Texto fornecido:
****************************************
O presidente Lula (PT) assinou no final de março um decreto prevendo cotas para negros em cargos de chefia na administração federal. No entanto, um detalhe no texto resultou que as metas anunciadas não tenham efeito prático, pois já estavam praticamente cumpridas no momento do anúncio.
O decreto assinado por Lula prevê reserva de 30% das vagas em cargos de comissão para negros na administração pública federal direta, autarquias e fundações. O prazo para o cumprimento da meta, segundo o decreto, é dezembro de 2025.
Mais especificamente, o texto prevê que serão reservados 30% dos cargos CCE (Cargos Comissionados Executivos) e FCE (Funções Comissionadas Executivas) de níveis 1 a 12. O decreto ainda estabelece reserva de outros 30% dos cargos de níveis 13 a 17 —com maior remuneração e maior influência. O critério é a autodeclaração.
O texto utiliza o conceito de negro que abrange pretos e pardos. Por esse critério, as metas estabelecidas pelo governo já estão praticamente cumpridas.
Durante o anúncio, em março, a ministra Anielle Franco (Igualdade Racial) fez uma confusão com os conceitos ao explicar a proposta.
****************************************
Dados registrados:

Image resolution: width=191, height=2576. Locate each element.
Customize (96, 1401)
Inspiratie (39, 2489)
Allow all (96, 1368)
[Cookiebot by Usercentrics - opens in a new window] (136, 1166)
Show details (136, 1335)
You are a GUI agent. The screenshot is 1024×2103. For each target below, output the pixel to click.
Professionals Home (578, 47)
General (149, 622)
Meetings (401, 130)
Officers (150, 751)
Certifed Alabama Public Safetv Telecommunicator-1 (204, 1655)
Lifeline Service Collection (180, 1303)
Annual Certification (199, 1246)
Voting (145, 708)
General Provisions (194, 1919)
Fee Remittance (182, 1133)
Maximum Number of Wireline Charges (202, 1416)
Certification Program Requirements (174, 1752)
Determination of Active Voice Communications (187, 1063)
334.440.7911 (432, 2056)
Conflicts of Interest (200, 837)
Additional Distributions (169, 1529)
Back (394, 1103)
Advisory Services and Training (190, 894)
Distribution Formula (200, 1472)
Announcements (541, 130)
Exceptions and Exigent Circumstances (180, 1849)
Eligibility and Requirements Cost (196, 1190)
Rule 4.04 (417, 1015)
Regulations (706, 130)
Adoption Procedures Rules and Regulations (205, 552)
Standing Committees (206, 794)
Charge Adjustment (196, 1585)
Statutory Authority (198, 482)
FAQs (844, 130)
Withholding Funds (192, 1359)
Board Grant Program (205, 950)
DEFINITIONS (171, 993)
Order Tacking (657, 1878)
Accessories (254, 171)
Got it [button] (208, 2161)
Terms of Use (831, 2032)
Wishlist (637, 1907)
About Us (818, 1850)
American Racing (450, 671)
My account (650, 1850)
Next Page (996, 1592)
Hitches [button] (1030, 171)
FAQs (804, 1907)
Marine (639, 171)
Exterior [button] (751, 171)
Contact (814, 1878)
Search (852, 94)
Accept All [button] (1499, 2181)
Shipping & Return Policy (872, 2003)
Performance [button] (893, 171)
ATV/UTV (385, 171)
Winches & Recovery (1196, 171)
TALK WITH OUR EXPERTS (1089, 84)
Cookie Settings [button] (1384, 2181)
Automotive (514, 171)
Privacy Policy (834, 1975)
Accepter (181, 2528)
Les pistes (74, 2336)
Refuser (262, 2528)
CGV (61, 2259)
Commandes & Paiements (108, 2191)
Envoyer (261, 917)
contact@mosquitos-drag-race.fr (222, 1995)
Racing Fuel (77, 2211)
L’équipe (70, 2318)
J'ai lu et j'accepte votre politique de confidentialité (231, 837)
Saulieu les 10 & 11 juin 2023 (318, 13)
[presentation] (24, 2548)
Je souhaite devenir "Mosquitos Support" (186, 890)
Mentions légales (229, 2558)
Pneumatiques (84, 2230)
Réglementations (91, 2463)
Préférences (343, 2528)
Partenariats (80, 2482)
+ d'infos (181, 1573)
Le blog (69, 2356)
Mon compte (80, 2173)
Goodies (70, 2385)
****************************************
Tarefas e exercícios:
• a. Transcreva o trecho do texto sobre o decreto de cotas que começa nas palavras "O presidente Lula" e vai até "dezembro de 2025.", inclusive.
• b. Continue o texto sobre o decreto de cotas a partir da última frase.

Respostas do exercício:
• a.
O presidente Lula (PT) assinou no final de março um decreto prevendo cotas para negros em cargos de chefia na administração federal. No entanto, um detalhe no texto resultou que as metas anunciadas não tenham efeito prático, pois já estavam praticamente cumpridas no momento do anúncio.
O decreto assinado por Lula prevê reserva de 30% das vagas em cargos de comissão para negros na administração pública federal direta, autarquias e fundações. O prazo para o cumprimento da meta, segundo o decreto, é dezembro de 2025.

• b.
Ela afirmou em entrevista a jornalistas que se tratava de uma meta ambiciosa, considerando que os negros representavam menos de 5% dos cargos comissionados e, com o decreto, iriam passar para 30%.
"Hoje a gente está ainda levantando números exatos que temos, mas a gente sabe de outros históricos que eram números abaixo de 5%", afirmou na época.
A ministra se referia apenas ao porcentual de pretos nos cargos de comissão e confiança. Segundo dados de março do Painel Estatístico de Pessoal do governo federal, os pretos representavam 5,33% dos ocupantes de cargos de nível 1 a 12 e 5,55% de nível 13 a 17.
Seis meses depois, em setembro, esses índices passaram para 5,69% e 6,53%, respectivamente.
Contrariando a ministra Anielle Franco, os ministérios da Igualdade Racial e da Gestão e Inovação em Serviço Público explicaram que os números deveriam levar em conta pretos e pardos, como prevê o decreto.
Em resposta a questionamento feito pela Folha, a pasta comandada por Anielle afirmou que se tratou de um equívoco por parte da ministra.
"Sobre a declaração da ministra, a informação de 5% se referia à quantidade de pessoas autodeclaradas pretas em cargos de confiança no serviço público. Ao citar o dado sobre pessoas negras (pretos e pardos), a ministra acabou dando a informação somente referente a pessoas pretas", informou a pasta, em nota.
Ou seja, com a participação dos pardos, a meta de 30% já estava alcançada no momento da assinatura do decreto.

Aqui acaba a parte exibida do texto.